Doch was brachte dieser Zeitgeist der Sechziger, Siebziger mit sich, und warum gelang es gerade ihm, ein tiefenpsychologisches Wissen an die Oberfläche zu bringen, das spätestens seit den 20er Jahren des vergangenen Jahrhunderts durch das Werk C. G. Jungs allen psychologischen, philosophischen und intellektuellen Fachkreisen zugänglich war – nämlich die Frage nach dem Selbst und nach dem eigenen Gottesbild?
Und was brachte diese anfangs so revolutionäre individuelle Bewegung ins Stocken, beziehungsweise ließ sie auf halbem Wege stehen bleiben?
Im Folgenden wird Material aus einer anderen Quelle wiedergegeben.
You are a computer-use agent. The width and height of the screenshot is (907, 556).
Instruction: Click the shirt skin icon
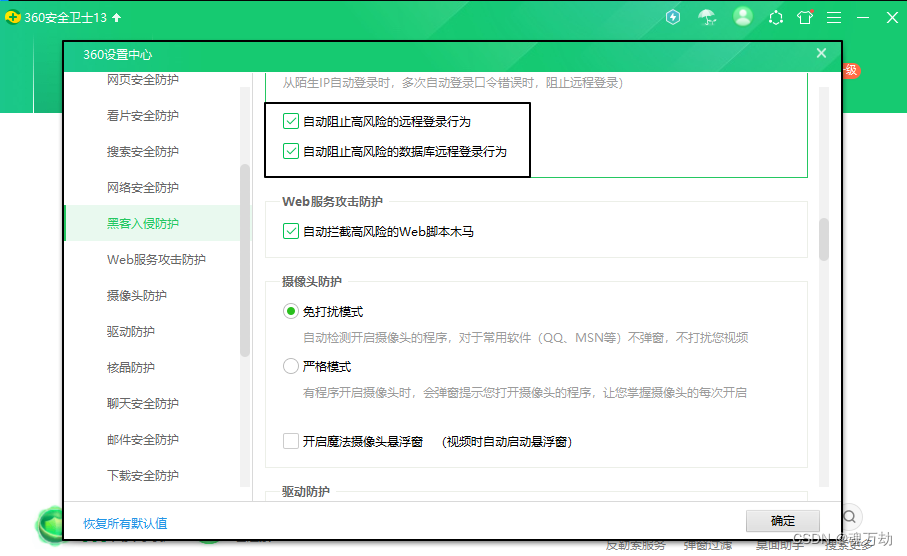805,17
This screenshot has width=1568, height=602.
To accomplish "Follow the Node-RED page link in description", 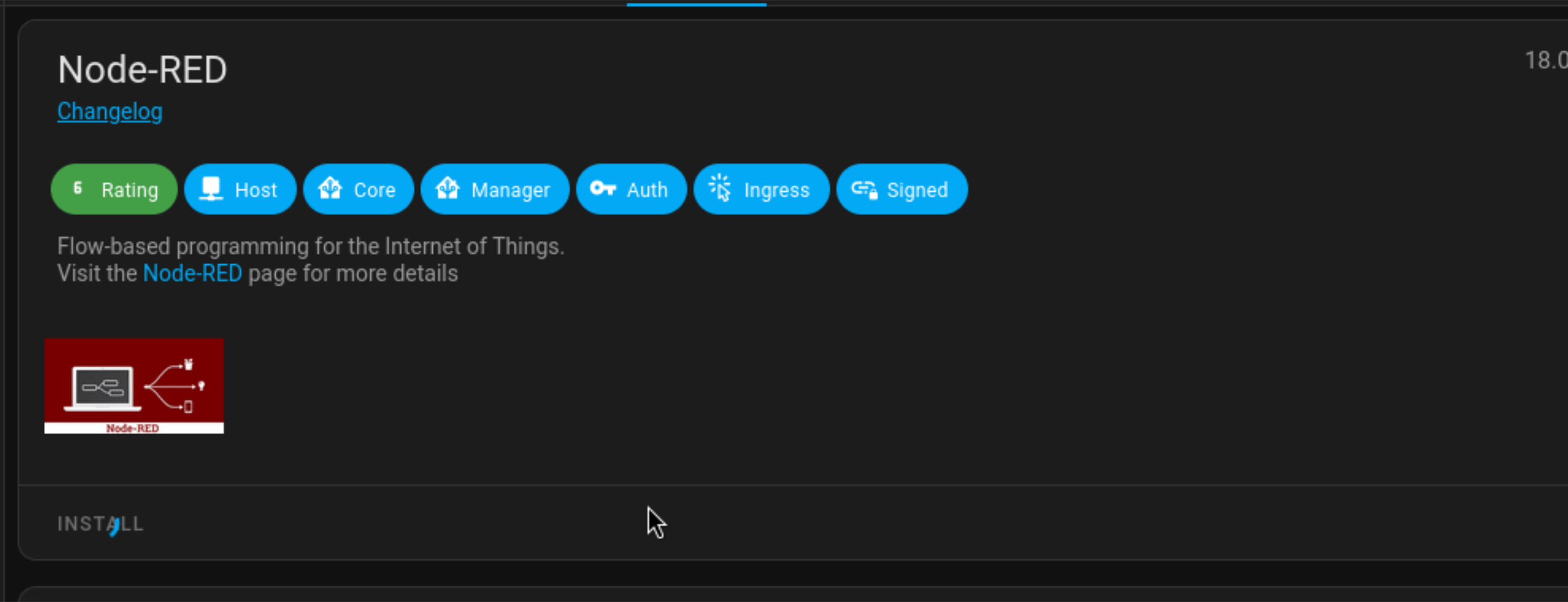I will tap(192, 274).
Ab Mitte der Sechziger Jahre entstand erstmals in der westlichen Welt eine eigene Jugendkultur, die sich über die damals entstehende Popmusik, über die sexuelle Revolution und die Suche nach Bewusstseinserweiterung durch fernöstliche Religionen und Drogen definierte. Diese Jugendkultur entstand aus dem tief empfundenen Bedürfnis heraus, die familiären, gesellschaftlichen und politischen Strukturen zu sprengen und grundlegend zu verändern. Die Nachkriegsgenerationen suchten nach neuen Inhalten für die Sinnfragen ihres Lebens, da sich durch die Wohlstandsgesellschaft die Lebensbedingungen änderten. Das heißt, die Menschen einer breiten Bevölkerungsschicht mussten nicht mehr den größten Teil ihrer Lebenskraft zur Befriedigung ihrer Grundbedürfnisse wie Wohnung, Nahrung und Kleidung verwenden. Ebenso war die Familie nicht mehr der einzige Ort für das kollektive Leben. Singles, WGs und gleichgeschlechtliche Partnerschaften wurden zum festen Bestandteil der Gesellschaft.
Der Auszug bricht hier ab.